The Conference Board’s measure of consumer confidence increased in unexpectedly dramatic fashion in September, soaring to 101.8 from an upwardly revised 86.3 in the preceding month. That result easily beat expectations for a much more muted rise to 89.8 and marked the index’s best reading since the COVID-19 pandemic broadsided the U.S. economy in March.
The improvement was broad based encompassing all regions of the country and extending to both consumer assessments of the current state of the economy and the outlook for the coming months. Despite that sizable gain, the index remains well below its pre-pandemic range of the last several years.
Continued improvement in labor market conditions has been a key support for the improving mood, as employers have added to payrolls at a brisk pace in recent months, and the unemployment rate has declined rapidly to 8.4% from its April peak of 14.7%. Job openings have also risen, suggesting that trend should continue.
The story appears to extend beyond an improving outlook for businesses, as consumers were also more upbeat about their personal financial prospects. A combination of better job conditions, solid housing demand lifting prices, and a six-month surge in equity markets have helped to stabilize household balance sheets and ease concerns over stressed family budgets.

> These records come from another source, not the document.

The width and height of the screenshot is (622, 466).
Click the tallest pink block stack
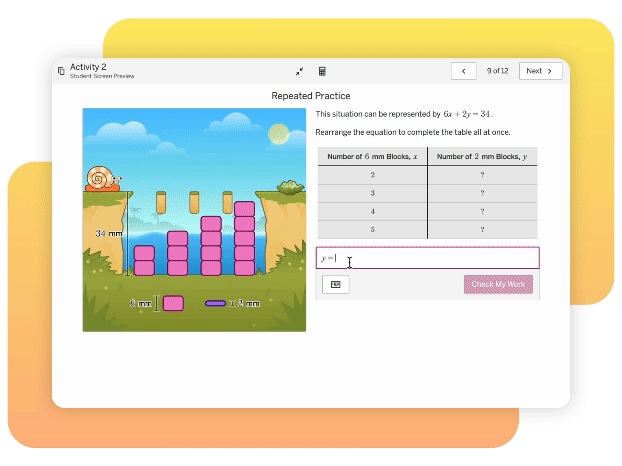244,239
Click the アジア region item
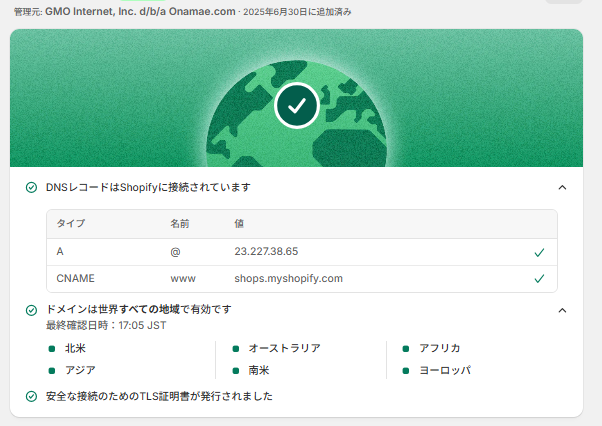Viewport: 602px width, 426px height. (81, 370)
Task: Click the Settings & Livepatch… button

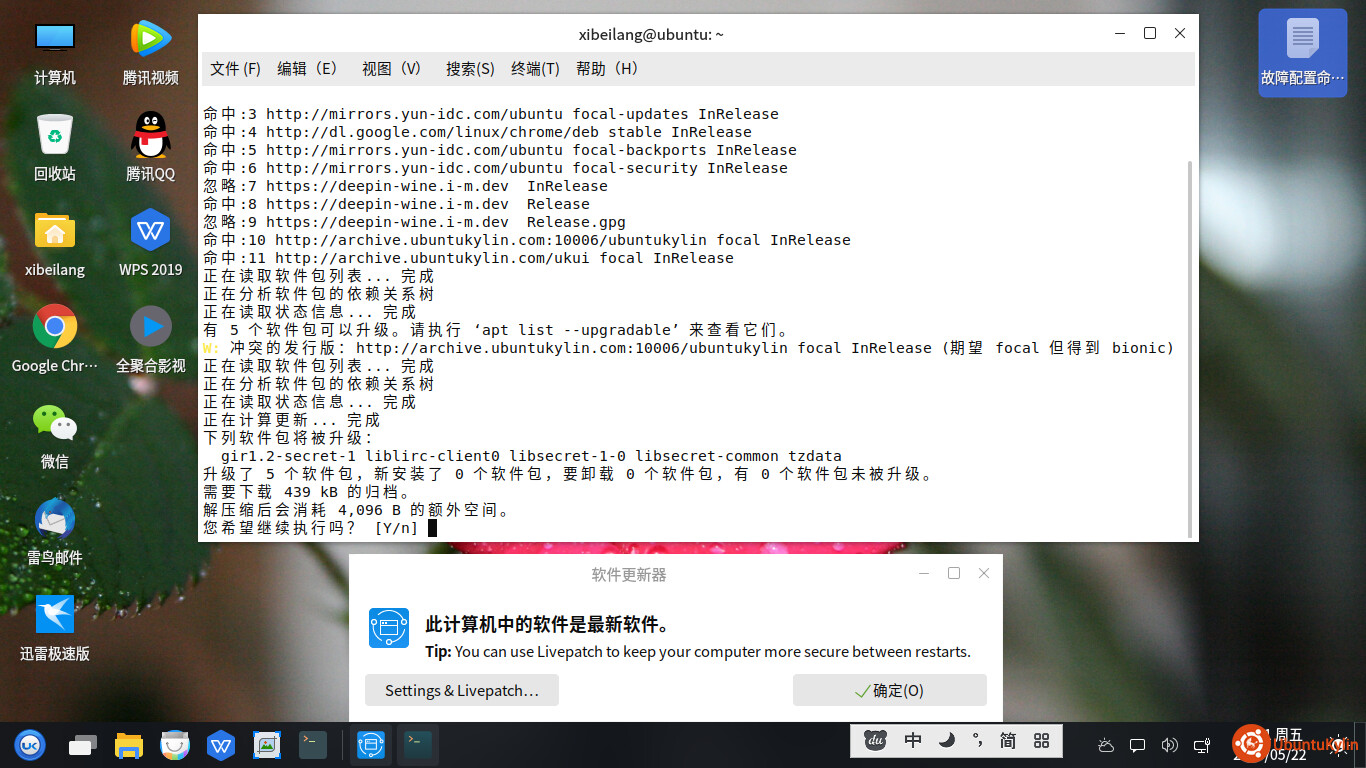Action: click(461, 691)
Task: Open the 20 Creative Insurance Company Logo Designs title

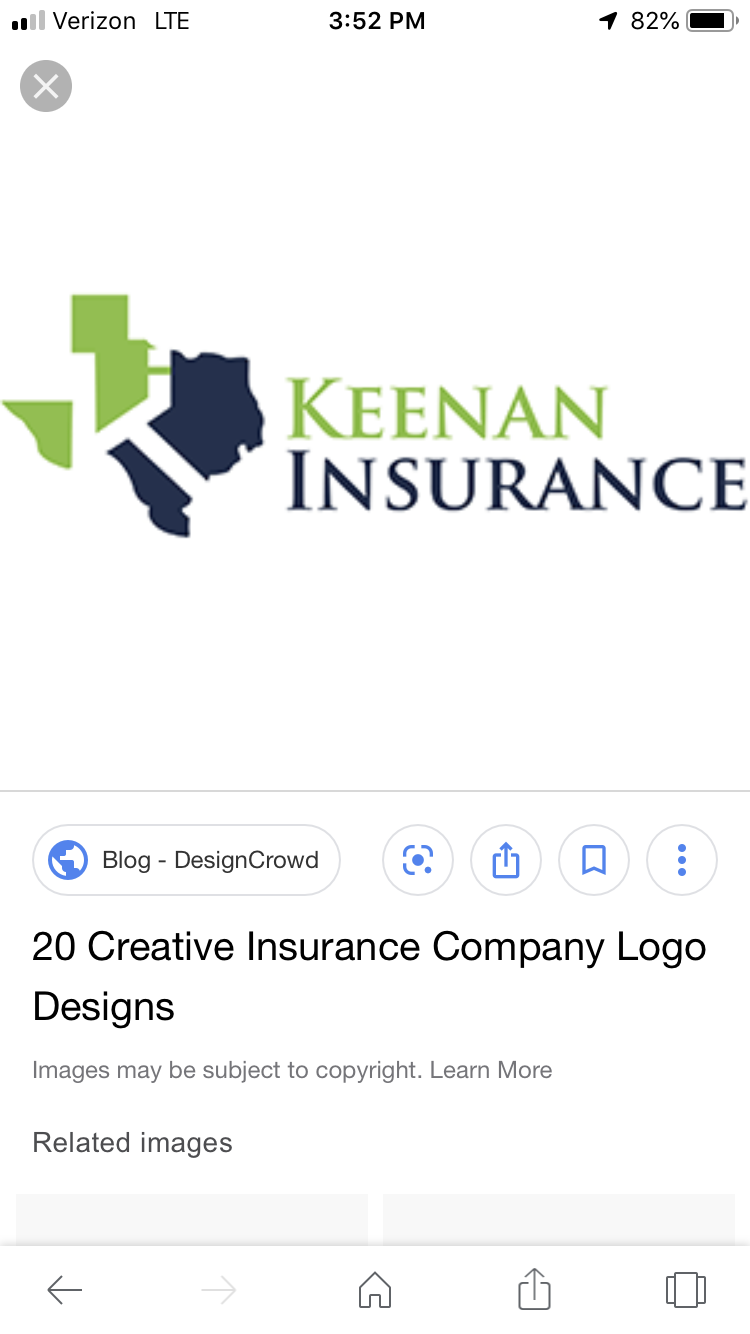Action: 369,976
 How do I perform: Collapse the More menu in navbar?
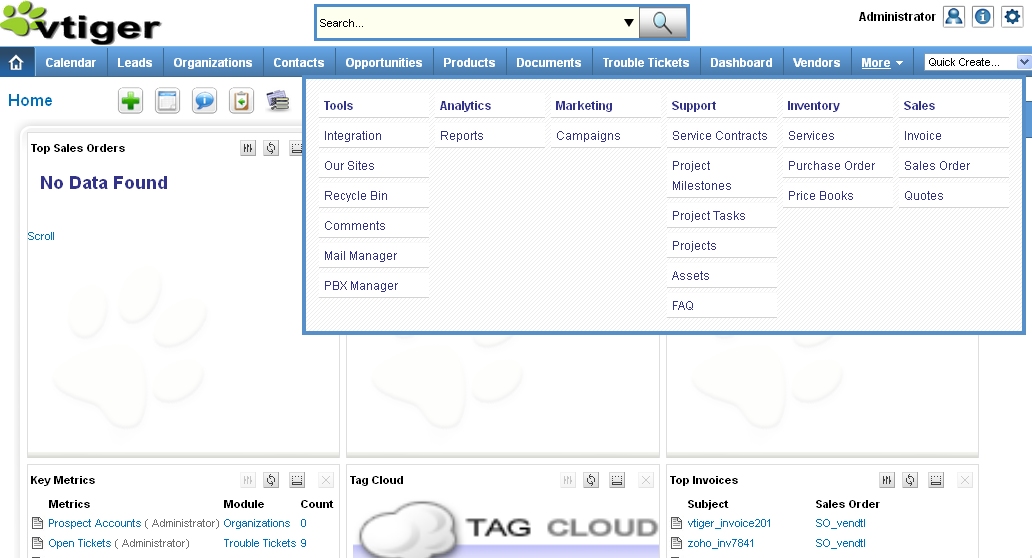(881, 62)
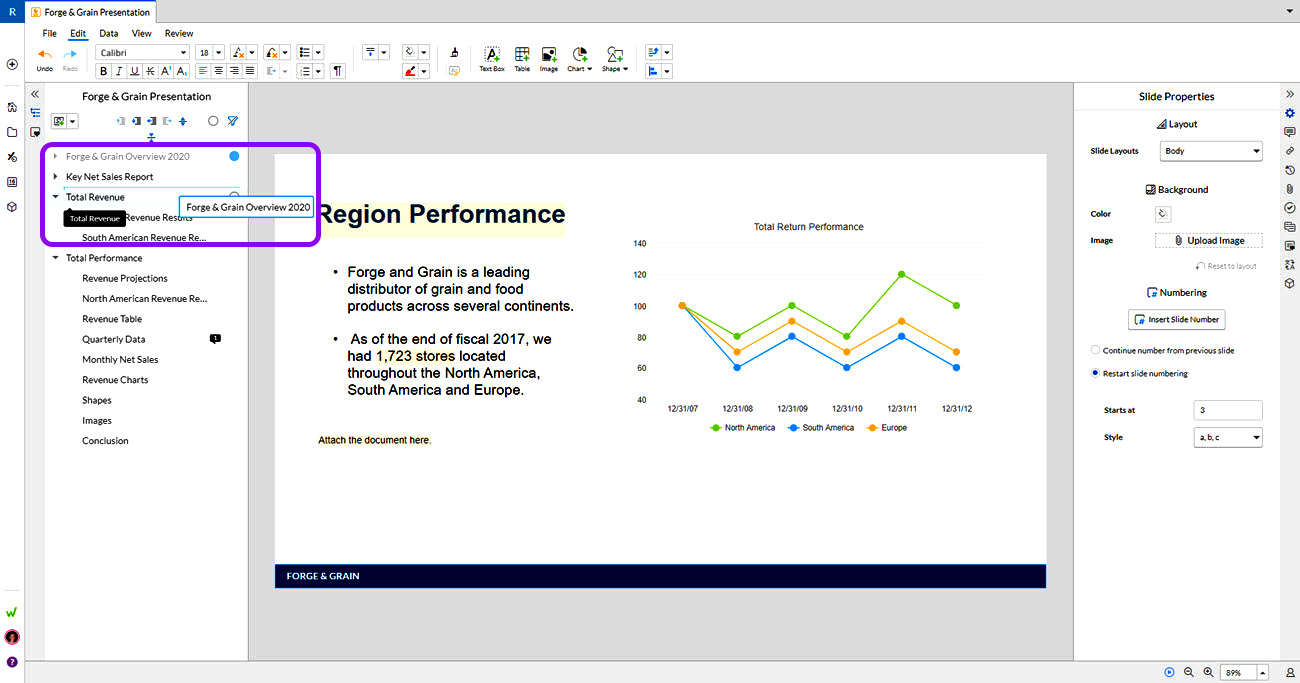Apply underline formatting
Screen dimensions: 1300x683
pyautogui.click(x=134, y=71)
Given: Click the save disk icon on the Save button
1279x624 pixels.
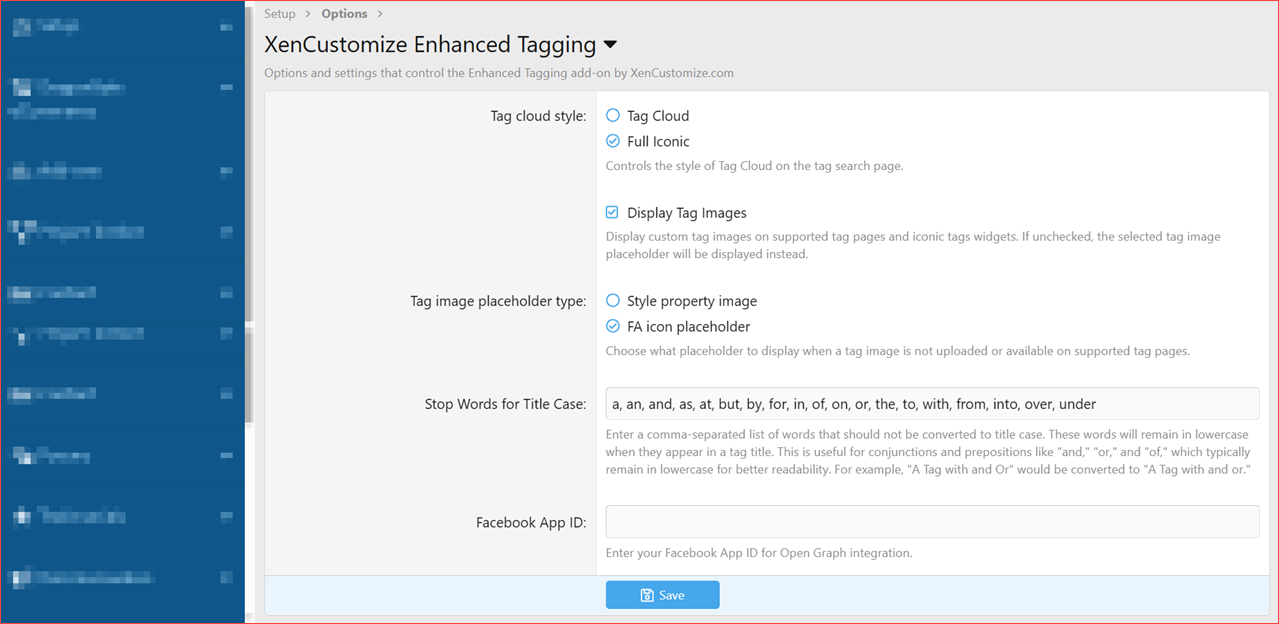Looking at the screenshot, I should coord(648,594).
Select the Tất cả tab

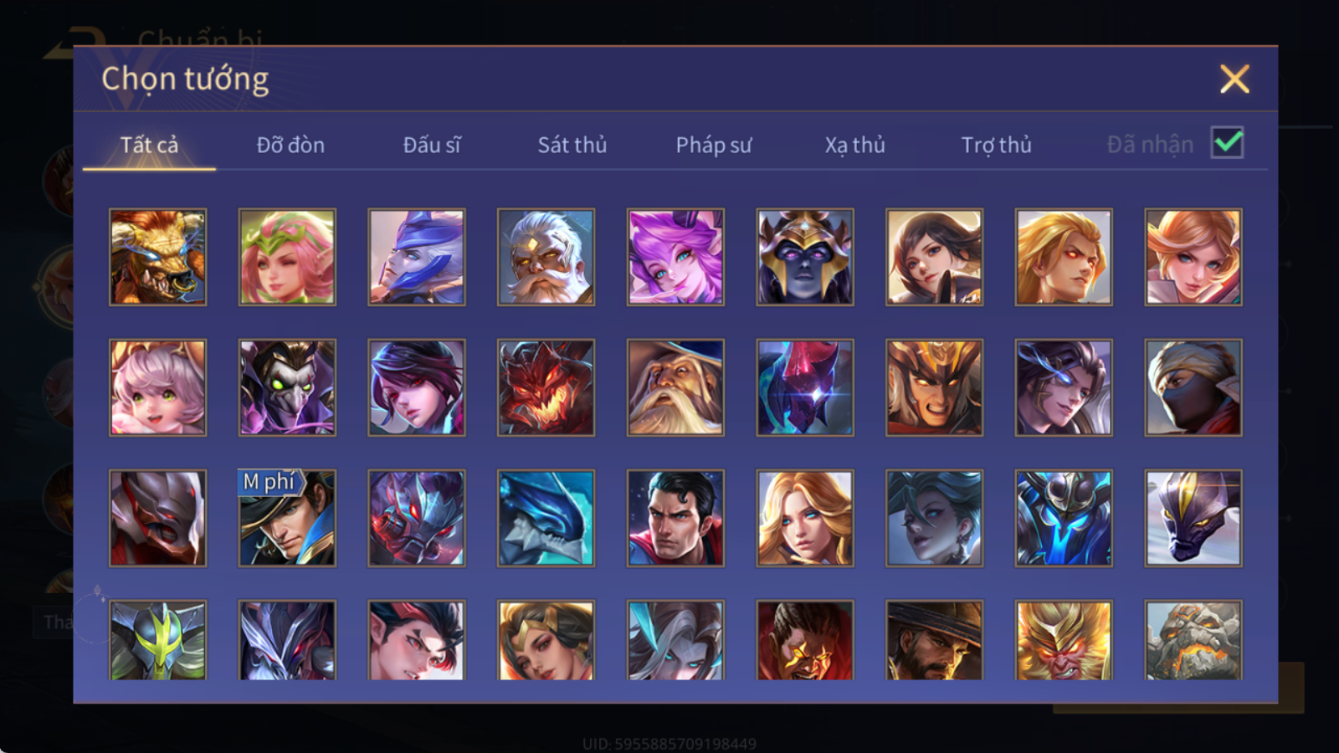click(149, 145)
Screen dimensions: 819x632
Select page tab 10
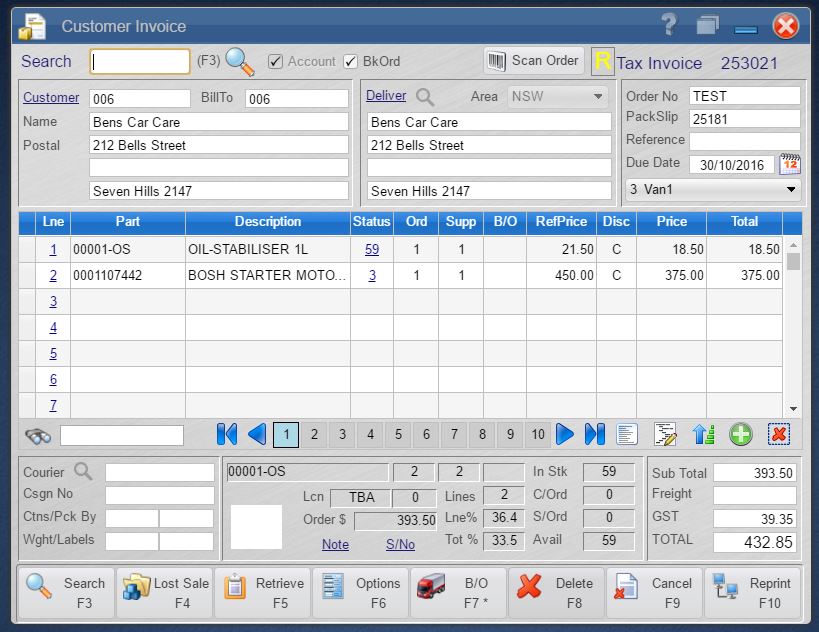coord(537,434)
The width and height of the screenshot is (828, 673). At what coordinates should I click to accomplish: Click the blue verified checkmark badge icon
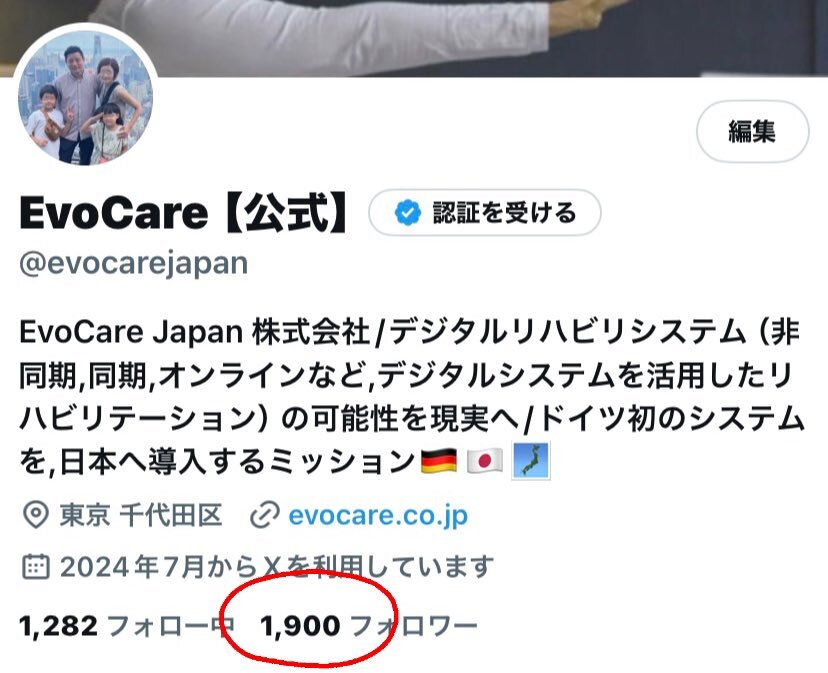408,212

Although the improvement was geographically broad-based, the results were differentiated by income level. Low-income households, which haven’t benefited to the same degree by the rebound in asset prices, remain less upbeat about overall conditions and their personal financial outlook.
The story told by consumer confidence is consistent with other economic data — one in which the economic recovery continues, but with still much work to be done to address the negative impact of a harsh recession. Consumers are clearly more upbeat, but still more cautious than they had been before April.
Looking forward, the most obvious risk is for a continued surge in cases and the potential to return to lockdowns or other restrictions as the country heads into traditional flu season. In the absence of a widely available vaccine or effective treatments, that risk will give many consumers reason for caution. Even so, the improvement in sentiment bodes well for consumer spending, particularly important to retailers as the holiday shopping season is rapidly approaching.
Ultimately, the surprisingly robust improvement in the collective consumer mood is an uplifting development for an economy that is heavily dependent upon consumer spending for growth. Economic conditions and confidence are still showing the scars of a recession that was unprecedented in terms of its magnitude and speed, but those scars are also healing faster than many expected.